The present thesis describes various applications based on concrete questions originating from GIS practice. It aims at the design and validation of (1) methods to maintain the quality of large amounts of geographical data, and, (2) service components for spatial networks, dealing with efficiency in environments with a limited amount of resources.

In the first place, such an endeavour involves quality maintenance in geographic information systems (GIS). It is pursued through the identification of patterns, describing relational regularities, and corresponding outliers indicating probable inconsistencies in the data. This approach is different from classical approaches to outlier detection and quality analysis in GIS, traditionally relying on techniques prospecting for statistical and positional deviation in geographical data.

It moreover implies the efficiency enhancement of shortest path (cost) approximation components through auxiliary structures in spatial weighted graphs. Efficiency in this context mainly refers to the approximation accuracy, the calculation time required to produce an approximation and the structures’ compactness. A first part describes the integration of a hierarchical shortest path algorithm in a multi-tier architecture, considerably restricting the amount of data used during a routing query. Secondly, an evaluation framework for approximate distance oracles is introduced, taking into account the overall accuracy performance of the oracle. An advanced oracle, based on graph partitioning and minimizing the absolute approximation error in spatial graphs, is presented and evaluated.

The fast automated discovery of attractive closed paths in graphs comprises the third theme of this work. This problem arises from the introduction of edge attractiveness scores in graphs. The tour suggestion problem for outdoor activities aims at optimizing the arc and vertex attractiveness of a closed path in a transportation network graph, satisfying a set of constraints. An algorithm of low computational impact generating heuristic solutions to this problem is presented.

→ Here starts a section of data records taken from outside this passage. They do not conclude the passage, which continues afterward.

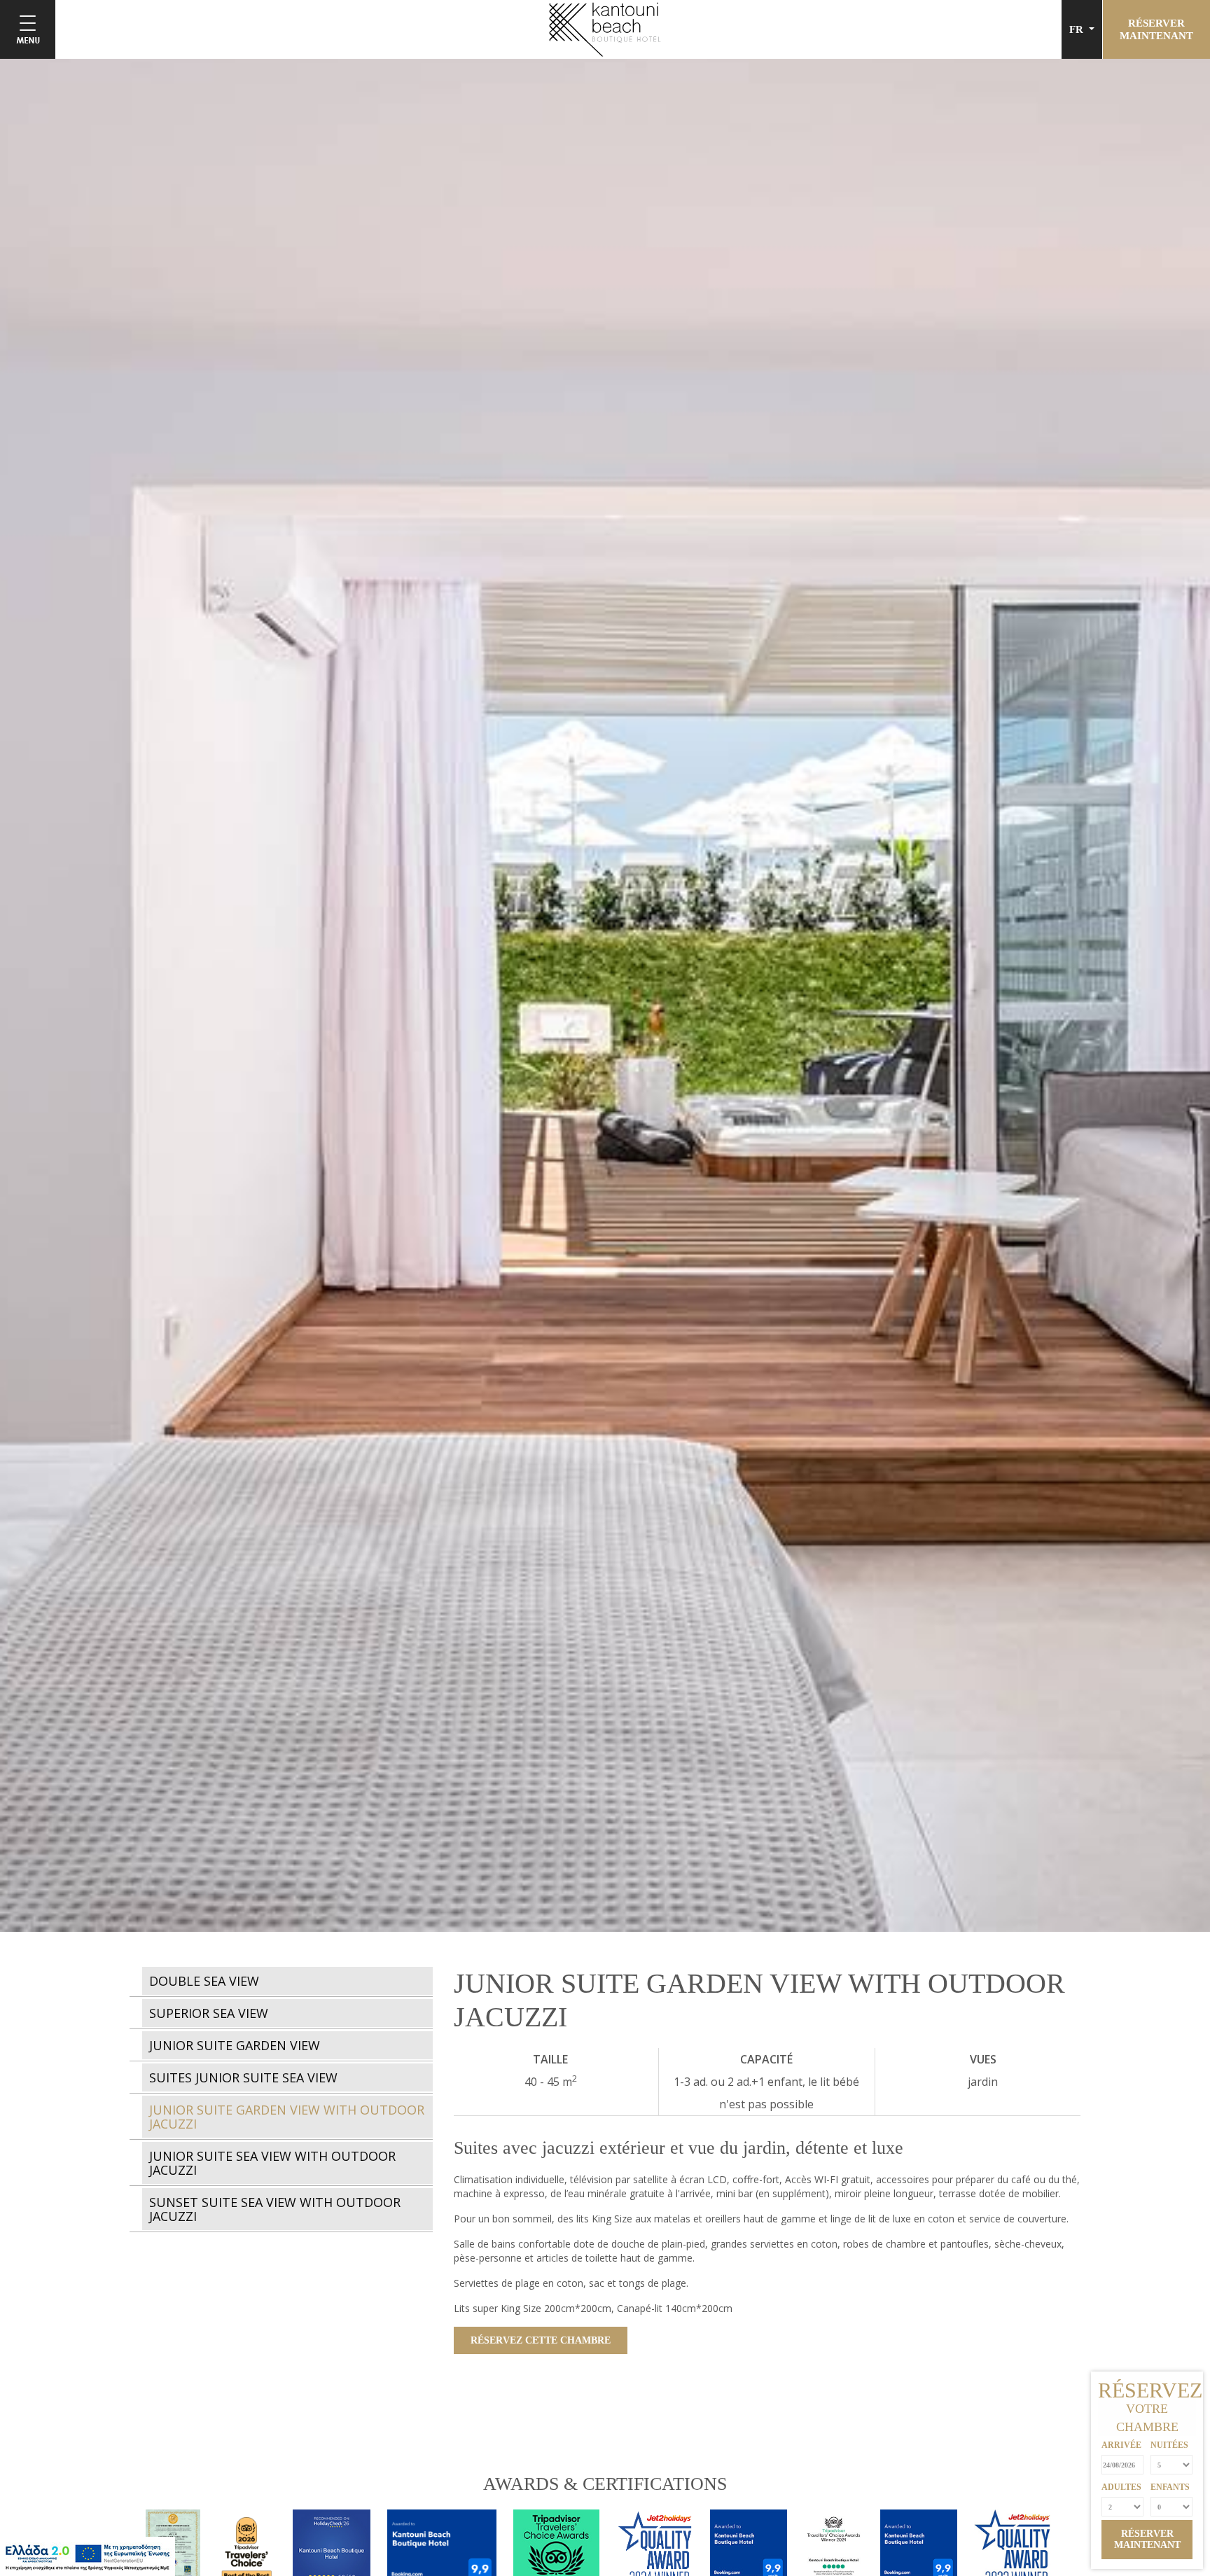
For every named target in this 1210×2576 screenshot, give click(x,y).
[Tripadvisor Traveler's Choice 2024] (842, 2553)
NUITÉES (1169, 2445)
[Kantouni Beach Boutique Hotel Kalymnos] (605, 28)
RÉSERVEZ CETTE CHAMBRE (541, 2340)
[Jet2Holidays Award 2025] (663, 2553)
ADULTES (1121, 2487)
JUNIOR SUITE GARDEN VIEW (234, 2045)
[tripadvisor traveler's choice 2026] (255, 2553)
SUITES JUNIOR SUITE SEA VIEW (243, 2077)
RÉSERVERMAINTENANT (1156, 29)
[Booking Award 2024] (927, 2553)
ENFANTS (1170, 2487)
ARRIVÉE (1121, 2445)
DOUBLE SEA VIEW (204, 1980)
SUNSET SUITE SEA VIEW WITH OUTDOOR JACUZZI (275, 2209)
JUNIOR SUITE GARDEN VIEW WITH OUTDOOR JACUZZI (286, 2116)
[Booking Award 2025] (757, 2553)
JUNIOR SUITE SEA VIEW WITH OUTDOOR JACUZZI (272, 2162)
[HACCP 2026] (181, 2553)
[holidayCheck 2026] (340, 2553)
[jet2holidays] (1019, 2553)
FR (1077, 29)
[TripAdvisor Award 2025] (450, 2553)
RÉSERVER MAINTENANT (1147, 2539)
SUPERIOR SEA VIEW (208, 2013)
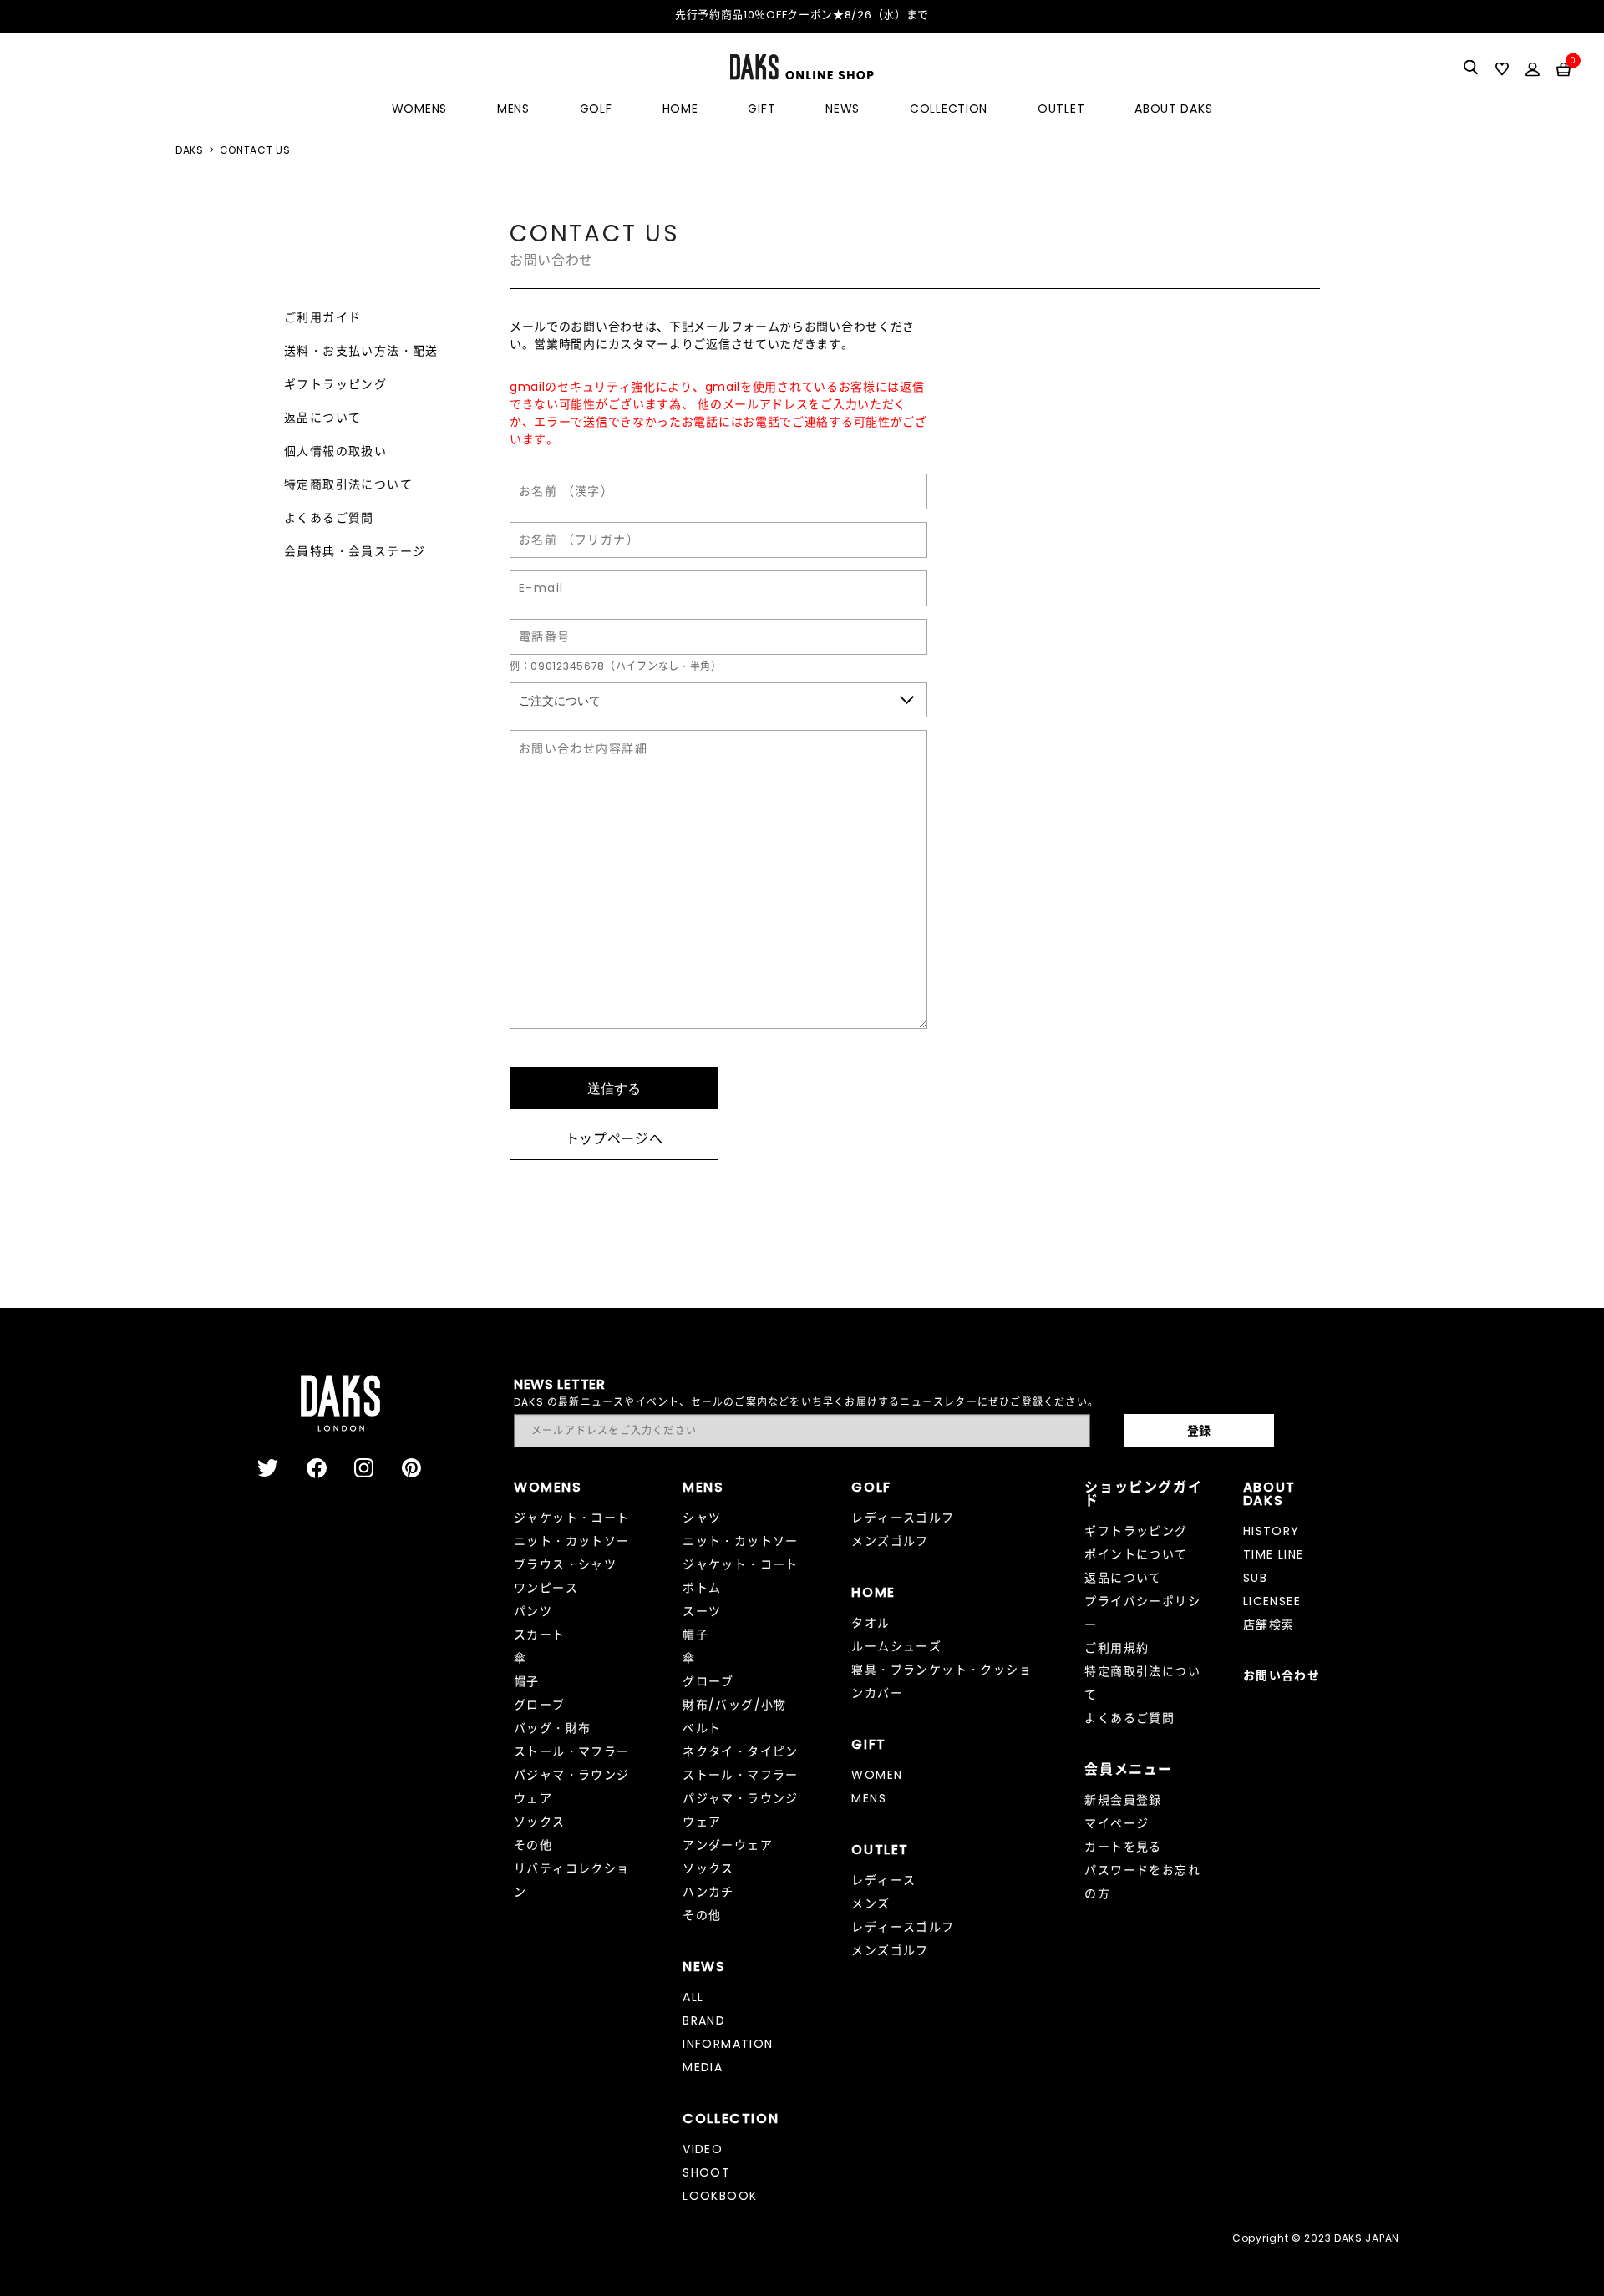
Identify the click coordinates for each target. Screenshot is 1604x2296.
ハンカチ (708, 1891)
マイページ (1116, 1823)
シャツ (702, 1517)
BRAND (704, 2020)
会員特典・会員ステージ (354, 551)
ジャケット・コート (572, 1517)
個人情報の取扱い (335, 451)
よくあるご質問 (329, 517)
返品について (322, 417)
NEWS (842, 108)
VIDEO (703, 2149)
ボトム (702, 1587)
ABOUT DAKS (1173, 108)
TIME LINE (1273, 1554)
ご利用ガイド (322, 317)
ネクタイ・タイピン (741, 1751)
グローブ (540, 1704)
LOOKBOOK (720, 2195)
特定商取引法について (348, 484)
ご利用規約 (1116, 1648)
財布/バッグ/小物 (735, 1704)
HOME (680, 108)
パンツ (533, 1611)
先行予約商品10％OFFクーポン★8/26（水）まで (802, 15)
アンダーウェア (728, 1845)
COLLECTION (948, 108)
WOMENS (419, 108)
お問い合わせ (1281, 1675)
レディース (883, 1880)
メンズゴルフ (889, 1541)
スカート (540, 1634)
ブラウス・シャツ (565, 1564)
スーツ (702, 1611)
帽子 (527, 1681)
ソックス (540, 1821)
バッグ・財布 (552, 1728)
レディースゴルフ (902, 1517)
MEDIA (703, 2067)
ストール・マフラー (572, 1751)
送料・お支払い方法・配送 (361, 350)
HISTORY (1271, 1531)
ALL (693, 1997)
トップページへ (614, 1138)
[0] (1563, 68)
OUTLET (1061, 108)
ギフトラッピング (335, 384)
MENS (513, 108)
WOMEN (876, 1774)
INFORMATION (728, 2043)
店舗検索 (1269, 1624)
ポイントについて (1135, 1554)
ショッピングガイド (1143, 1493)
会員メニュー (1128, 1769)
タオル (870, 1622)
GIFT (761, 108)
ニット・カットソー (572, 1541)
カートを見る (1122, 1846)
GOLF (596, 108)
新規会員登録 (1122, 1800)
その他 (533, 1845)
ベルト (702, 1728)
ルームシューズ (896, 1646)
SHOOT (706, 2172)
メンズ (870, 1903)
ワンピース (546, 1587)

The underlying concepts and approaches introduced in the present thesis are applicable in more general domains. The approach to relational outlier detection applies to quality maintenance in data-rich intelligent systems. The auxiliary structures enhancing efficiency of approximative shortest path algorithms can be reused for exact algorithms. The automated discovery of structures of high attractiveness is valuable for a broader class of applications in graphs with dually weighted edges. Four software components resulting from this research have been adopted by industry.